Source excerpt:
»»
The hotel I'm staying at has WiFi, but it doesn't work. So I've spent a lot of time at the Internet Cafe just down the street. They close at 11, so my last couple of posts were a little rushed. You might have been able to tell. So I finished up, and thought, hey, why not have a beer or two before I go back to the hotel and go to bed.
So, being me, I stopped at the first bar I saw, and went in and ordered a beer. So I've developed a 4-point checklist to let you know if you might have accidentally walked into a gay bar.
1. There are 37 men and only 3 women. This isn't a definitive indicator, but it does get you to pay attention to what's going on. You know, the little tickle in the back of your mind.
2. Every song is by Madonna or ABBA. Now, Madonna in her early days wasn't actually bad (think Borderline & Crazy For You), but seems to have become a gay icon. ABBA, for some reason, seems to be the same thing. (for ref: Priscilla, Queen of the Desert, which has the greatest single line in movie history). But I like ABBA, and if you've ever seen this video, http://www.youtube.com/watch?v=LwFBSY7iOPU&feature=related , you know there's nothing gay about it. I saw it for the first time when I was 14. I won't go farther. Because you know what I mean.
3. The Village People sit down at the next table.
««
What to do:
According to the post, what time does the Internet Cafe close?

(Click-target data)
»»
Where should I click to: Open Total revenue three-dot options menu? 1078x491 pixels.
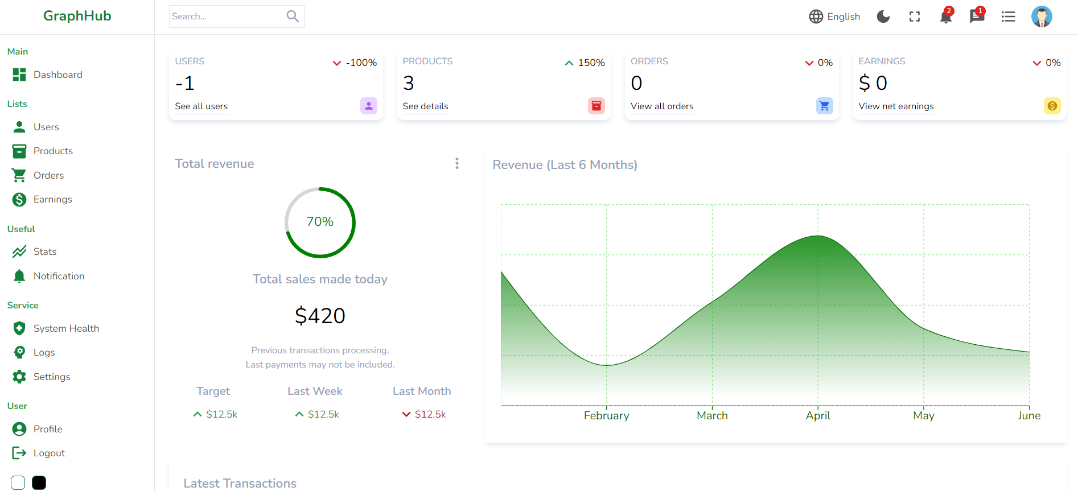coord(456,164)
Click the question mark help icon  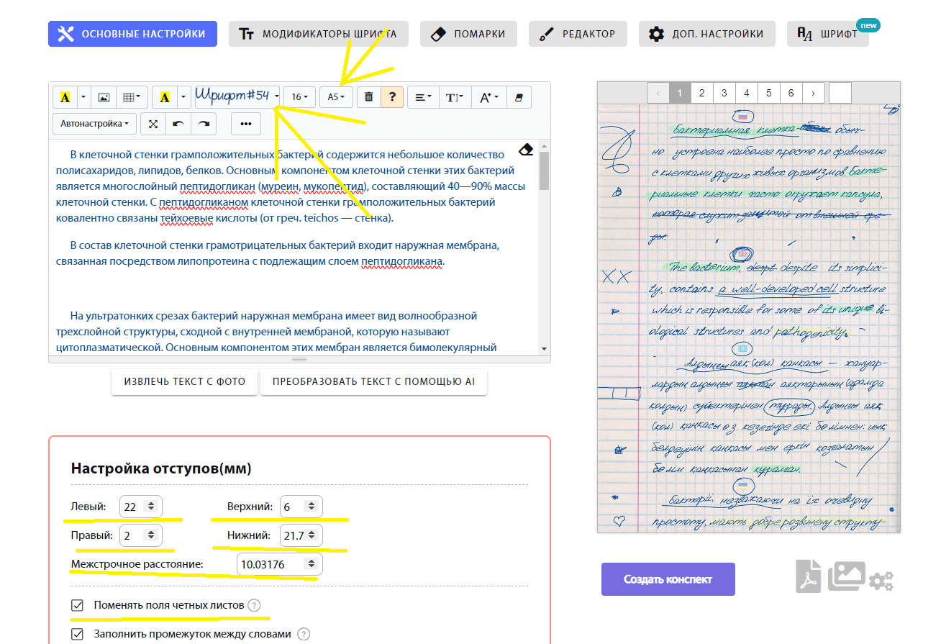click(x=391, y=97)
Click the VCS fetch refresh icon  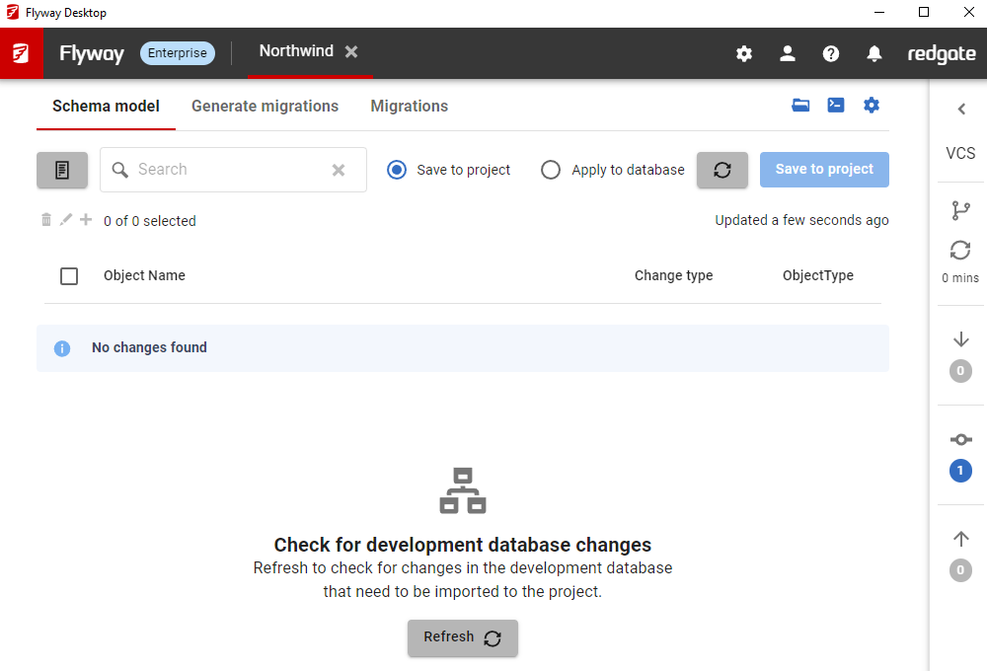click(x=960, y=251)
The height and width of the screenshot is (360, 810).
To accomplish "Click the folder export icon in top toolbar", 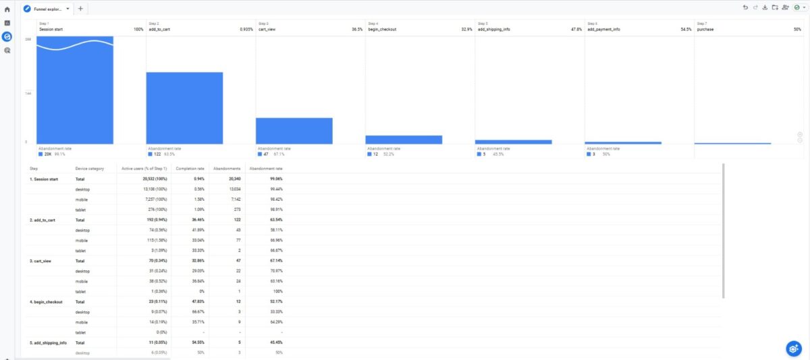I will [775, 7].
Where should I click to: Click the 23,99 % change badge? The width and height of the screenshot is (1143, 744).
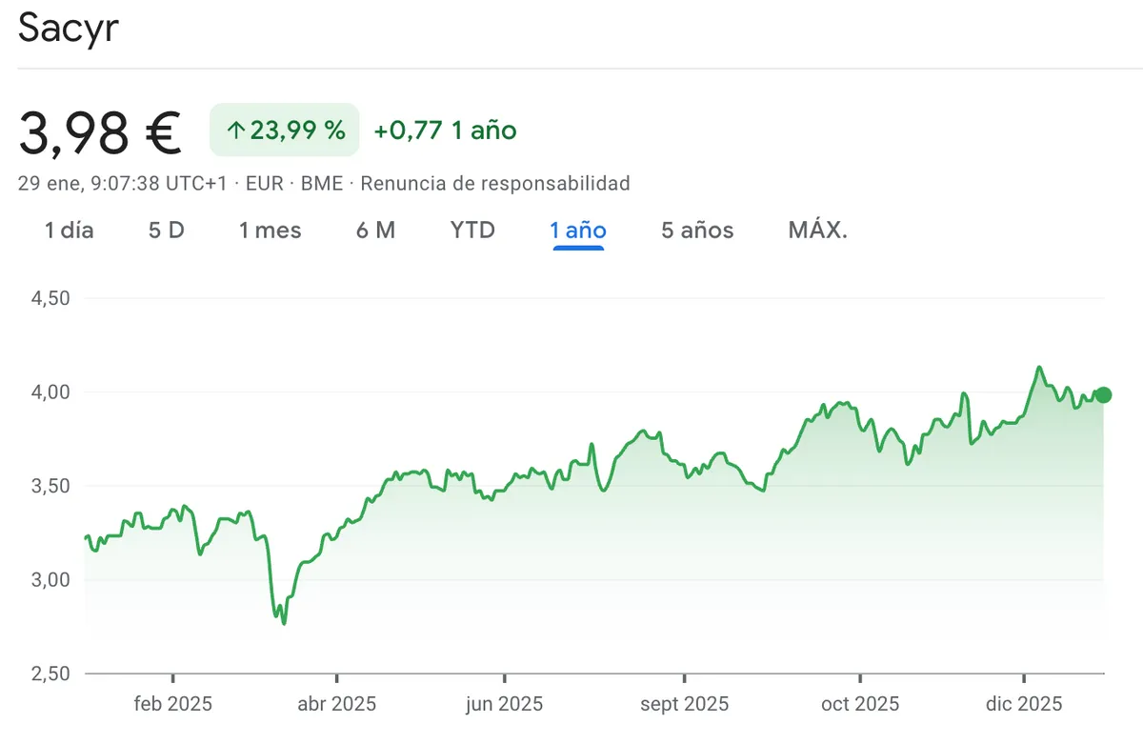(285, 131)
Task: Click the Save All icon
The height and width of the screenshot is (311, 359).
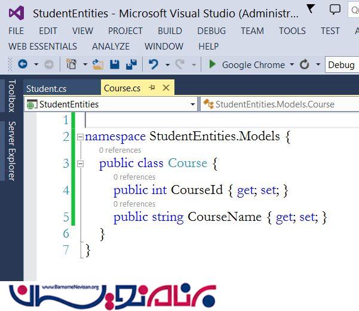Action: 131,64
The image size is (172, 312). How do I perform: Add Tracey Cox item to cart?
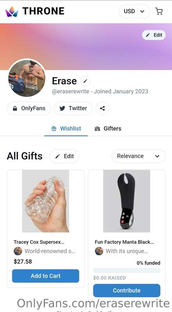[45, 276]
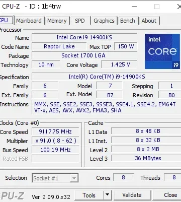Screen dimensions: 181x202
Task: Minimize the CPU-Z window
Action: coord(134,7)
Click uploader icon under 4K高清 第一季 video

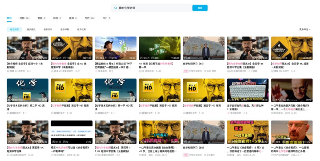(x=140, y=71)
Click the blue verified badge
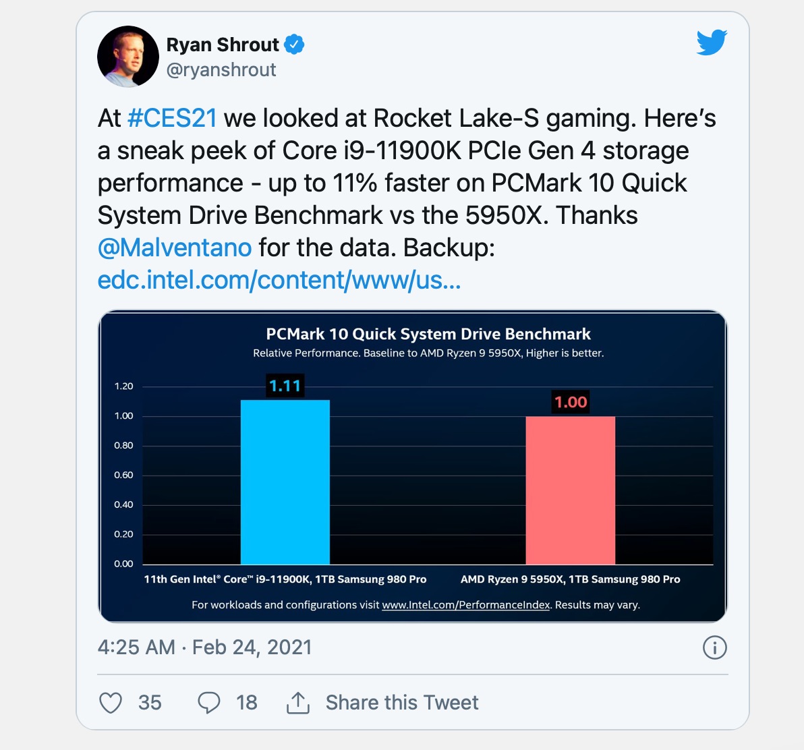 pos(294,44)
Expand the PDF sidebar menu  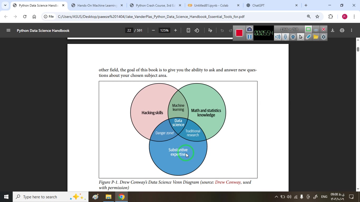pyautogui.click(x=8, y=31)
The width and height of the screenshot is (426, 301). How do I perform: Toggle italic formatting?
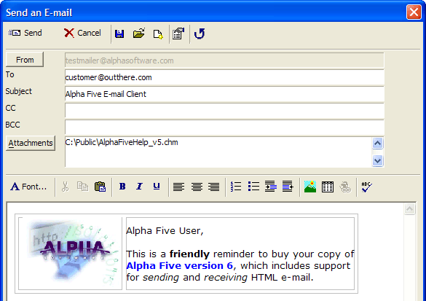click(139, 187)
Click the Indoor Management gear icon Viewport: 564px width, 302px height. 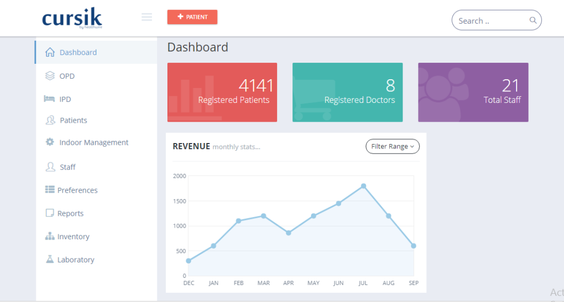pos(50,142)
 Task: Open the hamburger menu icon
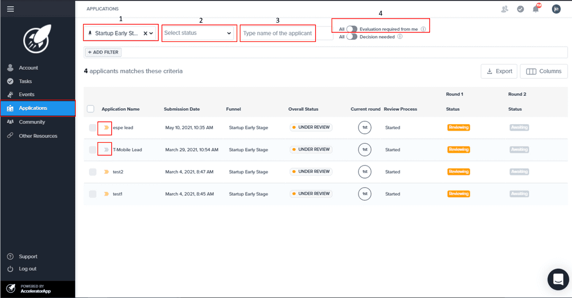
««
Exercise result:
It closes at 11.